At Suffolk Construction, a major Boston developer led by power broker John Fish, Forry will be vice president of the firm’s Northeast region dealing with issues of diversity, inclusion, and community relations.

“Linda Dorcena Forry held a very unique position in Massachusetts politics, and being able to host the Saint Patrick’s breakfast was a real coup,” said former city councillor Charles Yancey, who has known Forry since she was a staffer with former state Rep. Charlotte Golar Richie’s office. “She has a lot to be proud of and she will be missed.”

Former and current representatives, while congratulatory, said the change is a blow to communities of color. State Rep. Russell Holmes told the State House News Service that Forry's departure from the State House represents the loss of an important voice in the Black and Latino Legislative Caucus and the black community in a district where race relations have been historically fraught.
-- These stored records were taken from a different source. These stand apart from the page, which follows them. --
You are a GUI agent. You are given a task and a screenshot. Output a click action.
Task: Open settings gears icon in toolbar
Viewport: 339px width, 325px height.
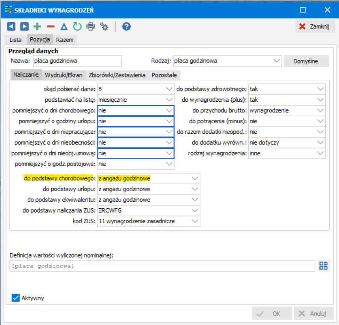[x=104, y=27]
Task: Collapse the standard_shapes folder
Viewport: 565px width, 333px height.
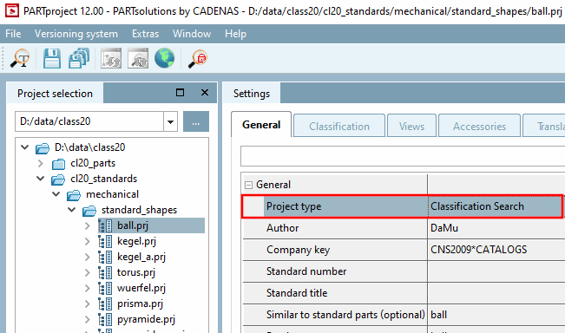Action: click(72, 210)
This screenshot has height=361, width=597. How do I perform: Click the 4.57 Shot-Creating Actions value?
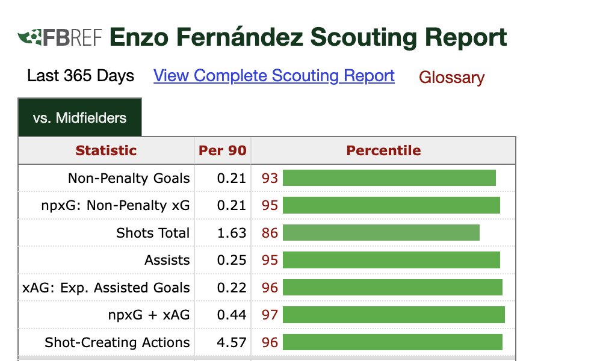tap(232, 342)
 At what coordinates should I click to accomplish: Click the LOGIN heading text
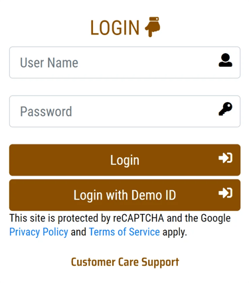115,28
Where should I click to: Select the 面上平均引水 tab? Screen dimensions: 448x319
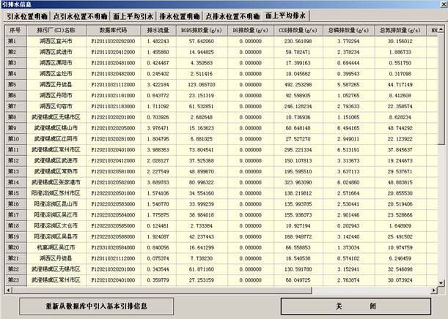coord(133,15)
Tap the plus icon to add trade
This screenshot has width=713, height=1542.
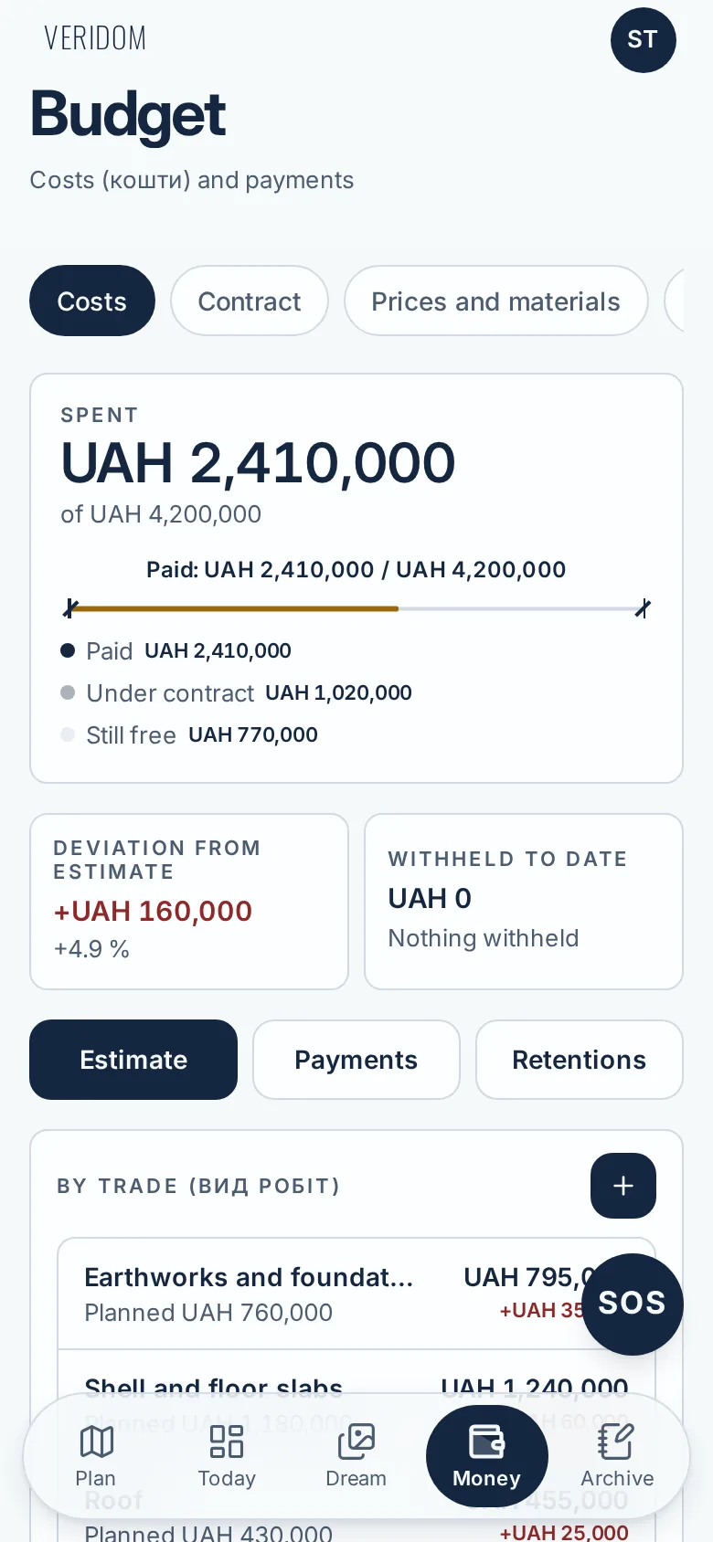623,1186
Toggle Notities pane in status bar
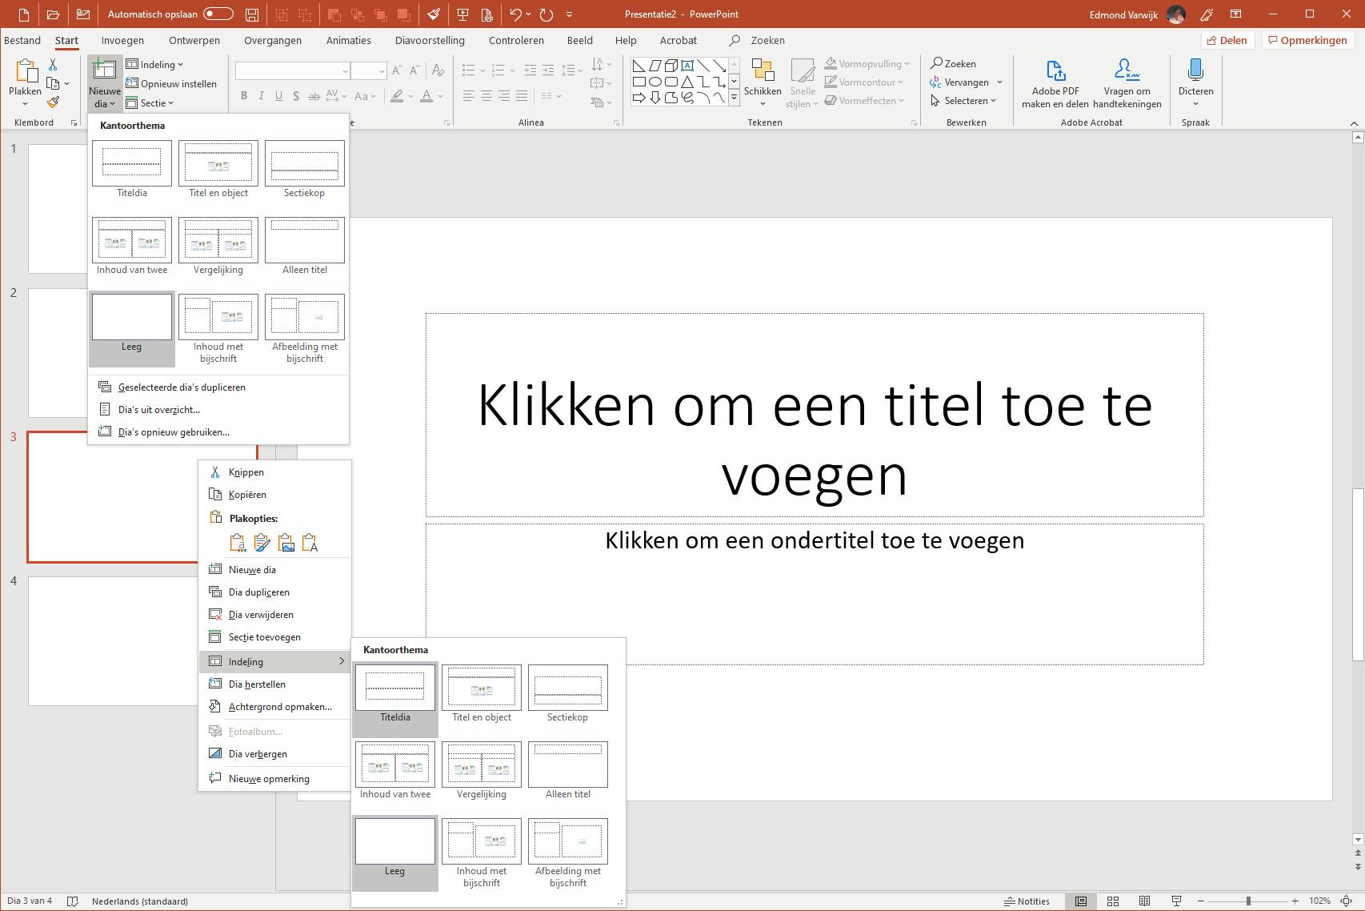This screenshot has width=1365, height=911. coord(1027,901)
Former state Rep. Marie St. Fleur later told the Reporter: “She was the first Haitian-American to be elected to the Senate in Massachusetts. The symbolism of that and what it represents makes a huge difference in how people of color see themselves.”

Elected leaders were quick to salute Forry’s time in public service after her announcement. Gov. Charlie Baker called her a “dedicated and loyal public servant who has been a great partner” and Mayor Martin Walsh released a statement saying, “Dorchester will miss her passion and advocacy for all constituents.”

After succeeding Jack Hart in the state Senate, representing South Boston, Mattapan and Dorchester, Forry rose to a leadership post as assistant majority whip. She has been an outspoken voice for the Haitian community and all communities of color, particularly in the era of Donald Trump and his disparaging rhetoric regarding immigration and immigrants.

“I will continue to be a voice…we all need to speak up and stand up when we hear things that are off-color,” Forry told the Reporter on Monday. “When something is said, it can’t just be people of color [responding]. I’ve seen everyone is speaking up and saying that this is wrong.”
Forry’s departure kicks off a special election season while stirring a debate on continued diverse representation in the historic seat.

“It’s important for the state Senate and House to be reflective of the makeup of Boston,” Yancey said. He applauded the increasingly diverse city council, which includes six women of color, and said Forry’s election to the Senate “created a great opportunity for politicians of all races. It’s important that State House legislators back the appointments of people of color and women.”

In the coming weeks, Forry said, she plans to deliver a farewell speech and host a thank you reception for her supporters and friends. Her office will remain open and her staff will continue to work to help her former constituents until a successor is in place, she said.

The now-former senator isn’t planning to go quietly into private life. She will be living in Dorchester and working in Roxbury, she said, adding, “Know that this is not goodbye.”

Reporter Correspondent Maddie Kilgannon contributed to this report.